B. Questa è una delle mie poesie preferite di mamma. C’è lei. La sua assoluta dedizione all’amore: “Non credevamo più in Dio perché eravamo felici”. Questi due versi riassumono il suo modo totalizzante di vivere l’amore. Era una felicità che
Alda Merini e sua figlia Barbara
non lasciava spazio ad altro: questo era mamma. Nella felicità, come nel dolore. Dismisurata.


P. Alda Merini fu a suo modo profondamente cristiana e profondamente erotica. Come madre, mi chiedo, che educazione vi ha dato?

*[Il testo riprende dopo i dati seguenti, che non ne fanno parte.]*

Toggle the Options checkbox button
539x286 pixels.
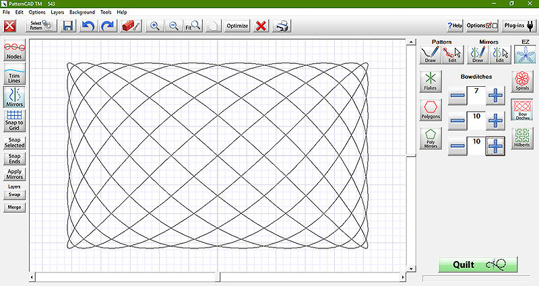coord(482,26)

Quali valori ha voluto trasmettervi maggiormente?

B. Come spesso dico, mamma mi ha insegnato l’amore. Mi ha insegnato la tenacia. Mi ha insegnato la ricerca, la voglia proprio di conoscere e imparare. Mi ha insegnato il rispetto. Mi ha insegnato che a chi ama tutto è possibile. E mi ha insegnato che vivere è di gran lunga cosa più bella della poesia.

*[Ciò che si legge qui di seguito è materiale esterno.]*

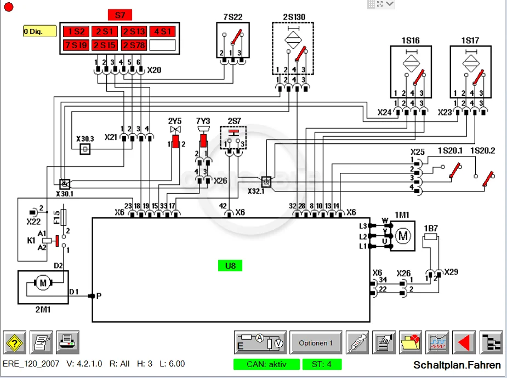
Task: Click the notes writing icon
Action: [x=41, y=343]
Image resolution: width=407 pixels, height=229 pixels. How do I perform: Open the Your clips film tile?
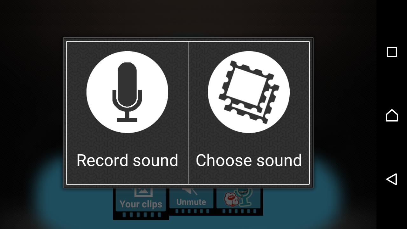coord(141,204)
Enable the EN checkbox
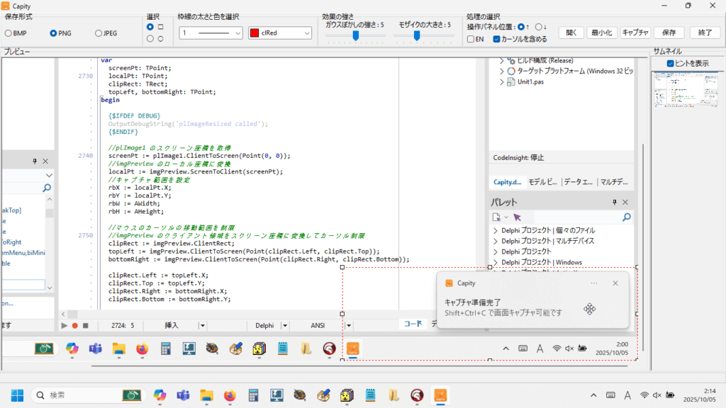 pos(471,39)
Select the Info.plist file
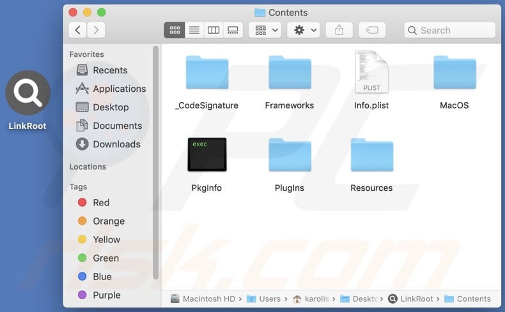 point(371,73)
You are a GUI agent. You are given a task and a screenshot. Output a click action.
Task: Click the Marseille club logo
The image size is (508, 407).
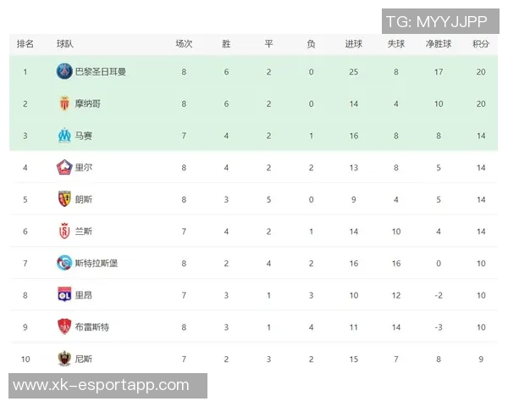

Intervista di Paolo Bianchi, uscita sul sito web del Salotto Erotico Italiano

lunedì 23 febbraio 2015

[Settimana Maestra #1] - "Ieri ho sofferto il dolore" di Alda Merini


 Ieri ho sofferto il dolore - Nel suo cammino verso un'introvabile Terra Santa, l’eterno dolore della Merini si trasforma in immagini lucide, terribilmente forti. Il suo delirio sfiora la morte, ne contempla la dolcezza. Poi, incredulo, torna a vivere sospeso in un unico interrogativo: perché continuare a cercare?

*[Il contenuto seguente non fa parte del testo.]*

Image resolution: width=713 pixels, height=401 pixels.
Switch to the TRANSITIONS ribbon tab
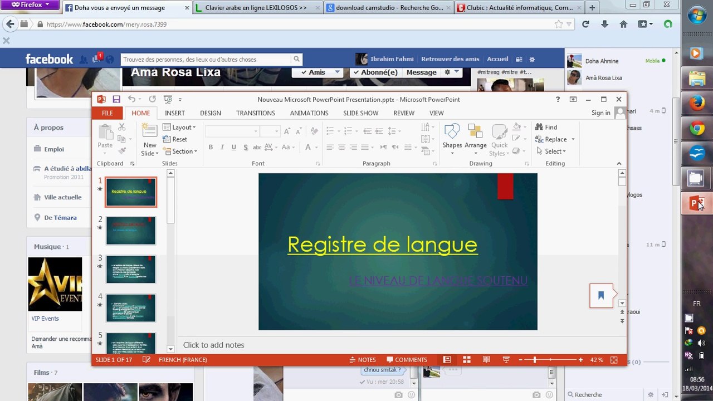[x=256, y=113]
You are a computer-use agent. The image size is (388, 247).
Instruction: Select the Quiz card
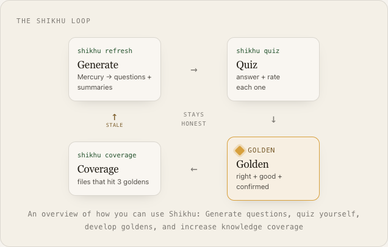tap(273, 69)
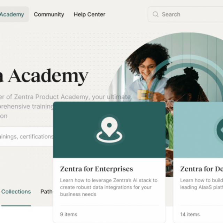Click the large Academy page heading
Screen dimensions: 223x223
click(44, 76)
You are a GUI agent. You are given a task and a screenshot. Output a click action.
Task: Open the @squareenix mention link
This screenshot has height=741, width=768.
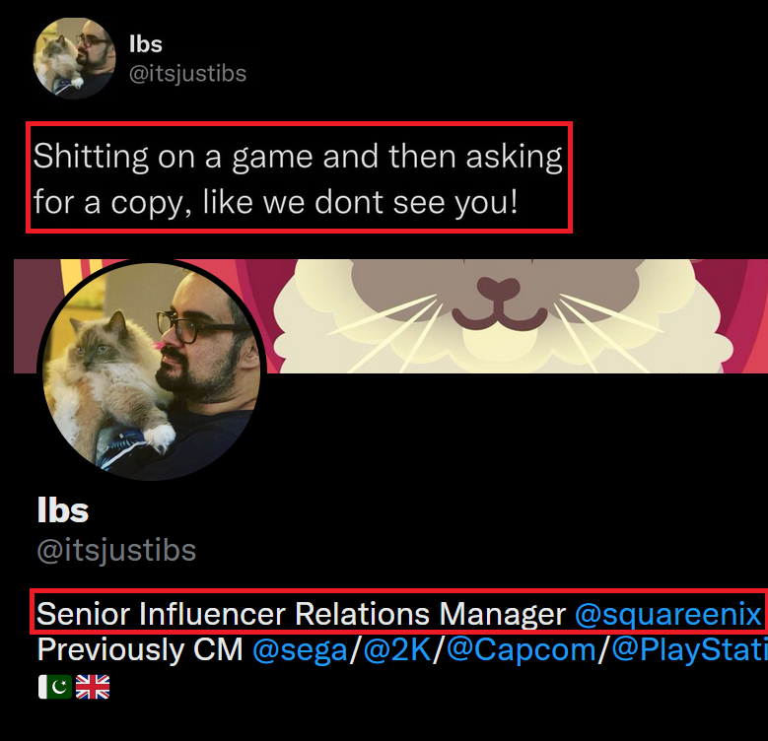click(x=667, y=615)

Ieri ho sofferto il dolore,
non sapevo che avesse una faccia sanguigna,      
le labbra di metallo dure,
una mancanza netta d'orizzonti.
Il dolore è senza domani,
è un muso di cavallo che blocca
i garretti possenti,
ma ieri sono caduta in basso,
le mie labbra si sono chiuse
e lo spavento è entrato nel mio petto
con un sibilo fondo
e le fontane hanno cessato di fiorire,
la loro tenera acqua
era soltanto un mare di dolore
in cui naufragavo dormendo,
ma anche allora avevo paura
degli angeli eterni.
Ma se sono così dolci e costanti,
perchè l'immobilità mi fa terrore?

Alda Merini
[nasce a Milano nel 1931 da una famiglia modesta. Finite le scuole elementari, frequenta i tre anni di avviamento al lavoro in un istituto della città natia, tenta poi l'ammissione al liceo Manzoni senza riuscirci a causa del mancato superamento della prova di italiano. All'età di soli quindici anni risale il suo esordio letterario grazie alla guida di Spagnoletti che, nel 1950, la pubblica nell'Antologia della poesia italiana contemporanea dal 1909 al 1949. Nel 1947 viene internata per un mese in una clinica privata. Dal 1950 al 1953 frequenta il poeta Salvatore Quasimodo a cui saranno dedicate alcune sue poesie. Un anno dopo, termina la sua relazione con Giorgio Manganelli e sposa il padre delle sue figlio Ettore Carniti, proprietario di alcune panetterie di Milano. Per dieci anni, dal 1962 al 1972, è internata al Paolo Pini a causa dei suoi squilibri psichici, dovuti probabilmente alla sindrome bipolare. L'esperienza drammatica e sconvolgente del manicomio sarò soggetto di quello che può essere inteso come suo capolavoro, La Terra Santa, scritto nel 1979. passa poi un nuovo periodo di crisi, nel 1986 viene nuovamente internata. Tre anni dopo ritorna alla ribalta poetica grazie a numerose collaborazioni con personaggi di spicco del panorama culturale italiano. Muore a Milano il 1 novembre 2009 a causa di un'affezione tumorale.]